Anti-smoking campaigners are pushing for the Philippine government to increase the price of cigarettes by 1,000 per cent.
The proposal was raised by an official of the World Health Organization (WHO) at a “smoke-free summit” in Baguio City yesterday (Tuesday, August 27).
Dr Florante Trinidad of the WHO’s Tobacco-Free Initiative programme said the country’s universal health care system could justify further hikes in prices, despite arguments that putting tobacco companies out of business would be counterproductive.
Dr Trinidad said the country should follow the lead of nations such as Japan, New Zealand and Australia, which have drastically reduced smoking rates by making it an expensive habit.
In June, President Duterte signed into law Republic Act No. 11346, which increased cigarette tax from 35 to 45 pesos by 2020. This will be followed by an annual five-peso hike until 2023.
Currently, packets of 20 internationally recognisable cigarettes sell for about 110 pesos.
However, Dr Trinidad said the country’s tobacco taxes were still well below the 82.2 per cent in New Zealand and the 77.5 per cent in Australia.
“Ensuring good health for all Filipinos has a high cost. We pray for the time when all these products become very expensive,” Dr Trinidad said.
Anti-smoking advocates will continue to seek increases in cigarette prices, “taking advantage of President Duterte’s support for the no-smoking campaign”, he added.
“It has not been necessary to explain to him the health impact of smoking.

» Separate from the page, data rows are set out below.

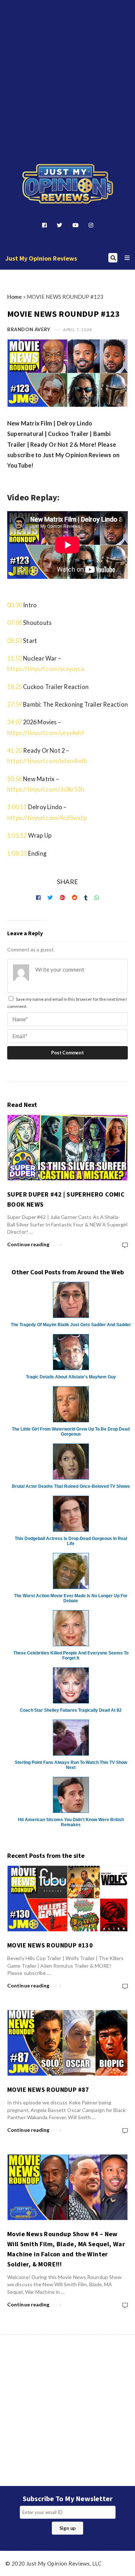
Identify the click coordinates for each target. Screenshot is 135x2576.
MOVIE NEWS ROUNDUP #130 (50, 1945)
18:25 (14, 686)
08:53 (14, 640)
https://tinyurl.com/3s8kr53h (45, 789)
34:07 (14, 722)
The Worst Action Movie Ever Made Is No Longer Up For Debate (70, 1598)
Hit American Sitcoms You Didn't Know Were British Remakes (71, 1822)
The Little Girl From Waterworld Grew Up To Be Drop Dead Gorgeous (71, 1432)
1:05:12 (17, 835)
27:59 (14, 704)
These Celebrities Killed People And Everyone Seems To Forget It (71, 1655)
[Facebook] (44, 225)
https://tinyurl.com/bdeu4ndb (47, 760)
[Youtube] (75, 225)
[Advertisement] (67, 70)
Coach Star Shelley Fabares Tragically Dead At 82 (71, 1710)
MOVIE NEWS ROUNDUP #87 (48, 2089)
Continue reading (28, 1244)
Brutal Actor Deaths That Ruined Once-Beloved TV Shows (71, 1486)
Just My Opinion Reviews (41, 258)
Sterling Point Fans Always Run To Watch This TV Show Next (71, 1765)
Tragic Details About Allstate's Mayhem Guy (71, 1376)
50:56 (14, 778)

He is the no-smoking campaign’s champion,” Dr Trinidad said.
Baguio City, he added, has drastically reduced the number of smokers due to its strict regulations, which have effectively banned smoking in much of the Summer Capital of the Philippines.
According to a 2015 city health survey, the number of smokers in the city dropped by 18 per cent of the population — about 60,000 people.
The same survey also indicated that eight out of 10 smokers said that they wanted to quit the habit.
Dr Trinidad also said that Baguio City should determine if its tobacco regulations have affected tourism. Either way, he suggested, the city should position itself as a destination where families can escape second-hand tobacco smoke.